En effet, le goût du combat libérateur rattrape ce discret combattant tout au début de l’insurrection armée, durant laquelle il a joué son rôle avec diligence et fidélité. Pour rappel, Mohamed Guerchouche naquit en 1939 à Abizar, le plus grand village de la circonscription de Timizart, au nord-est de Tizi-Ouzou. Village où il mène une vie paisible auprès des siens, après avoir servi sa patrie des années durant, et ce dès le début de la lutte armée. Après son départ à la retraite, en 1997, il consacre son temps libre à la lecture. Au cours de la visite qu’on lui a rendue, il a fait part de quelques détails non moins importants à propos de la guerre de Libération.

Engagement dans une équipe de Moussebline

Tout comme dans les différentes régions du pays, à Abizar, la guerre avait commencé, le 1er novembre 1954. En signe d’adhésion au passage à l’action armée, un groupe de moudjahidine avait été envoyé pour mettre le feu à un immense dépôt de liège amoncelé par les colons à Azazga.
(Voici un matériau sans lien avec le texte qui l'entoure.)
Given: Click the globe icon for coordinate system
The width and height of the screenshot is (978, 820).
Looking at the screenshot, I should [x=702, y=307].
Ce groupe était composé de : Ben Amar Mohamed dit «Houali», Assameur Boudjemaa dit «Boudjemaa l’Hadj Moh Nehand», Belkacem At Batta dit «Belkacem Oubata», Hend Moh Ouali, Moh Oukaci n’Said Kaci, Moh Arezki n’Amar n’M’hand, ainsi que les deux fils de l’Hadj Moh Ouamar, Hend Ouladj et l’Hadj Amechtouh, Bessi (Takorabt) et Ouachour Moh Ousaid. A noter qu’au fur et à mesure que la lutte armée s’intensifiait, d’autres combattants regagnaient peu à peu le maquis.
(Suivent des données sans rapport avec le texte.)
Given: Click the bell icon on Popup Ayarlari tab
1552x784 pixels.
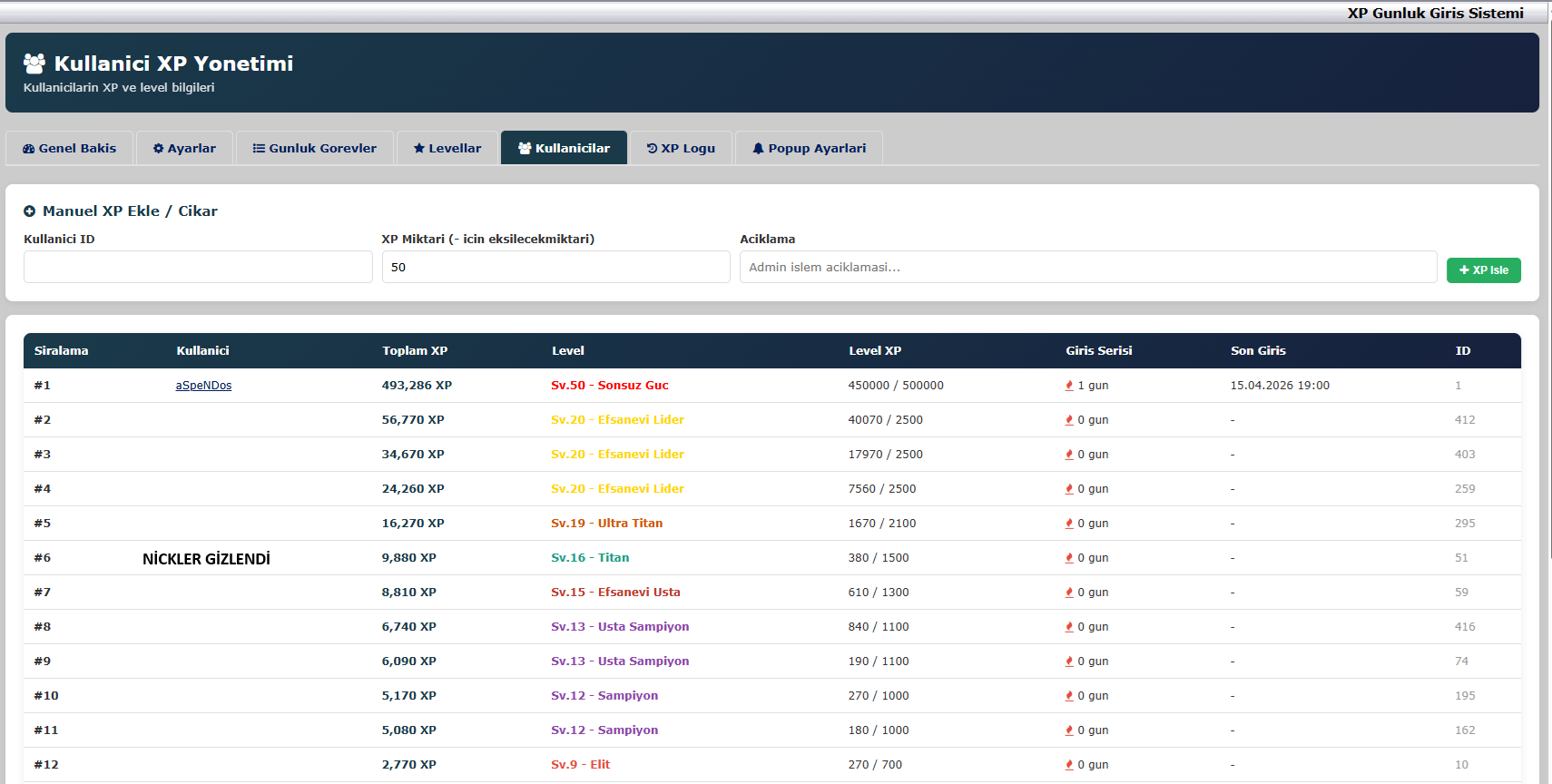Looking at the screenshot, I should coord(758,149).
En parallèle, des troupes de Moussebeline pour assurer la protection des combattants et la transmission des renseignements ainsi que l’approvisionnement des villages en denrées alimentaires, entre autres, ont été créés. «J’ai fait partie d’une équipe de Moussebline, où j’étais chargé de la collecte des cotisations. Aussi, d’autres Moussebline m’envoyaient des ravitaillements à partir d’Ouaguenoun (commune limitrophe), dont une partie est répartie équitablement dans notre village, alors que l’autre est vite transmise à dos de meules à Imessounène, village relevant aujourd’hui de la commune d’Iflissen El B’har. De temps en temps, ce travail pénible et hautement risqué se faisait la nuit.
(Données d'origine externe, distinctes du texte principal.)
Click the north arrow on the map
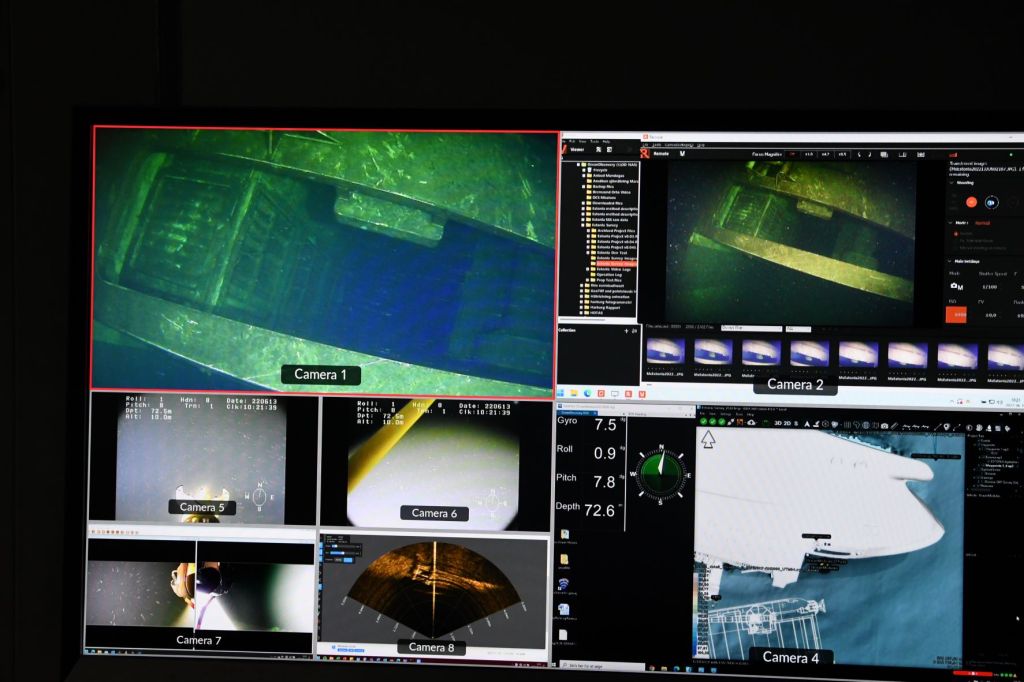Screen dimensions: 1024x682 tap(708, 438)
Les moudjahidine nous avaient chargés également d’effectuer des actes de sabotage, comme le creusement des routes pour entraver la circulation des convois militaires de l’armée coloniale. Ils nous a ainsi été confiée la dure mission de veiller à leur sécurité, lorsqu’ils tenaient des réunions dans tel ou tel abri dans les environs. Il faut savoir que la maison de l’Hadj Saïd Mehalla, par exemple, était l’un des refuges presque permanents, où les combattants de l’Armée de libération nationale (ALN) trouvaient quiétude et sécurité, lors de leurs réunions secrètes», dira Moh Ouguerchouh. Et de poursuivre : «C’est Hasni Outhemrane (de son vrai nom Mehalla, née Massout Hasni, encore en vie), une digne combattante, et son équipe, qui veillaient à ce que les rencontres se déroulent loin de tout danger. Étant un lieu à la fois sûr et difficilement repérable, cet abri était prisé par les moudjahidine.»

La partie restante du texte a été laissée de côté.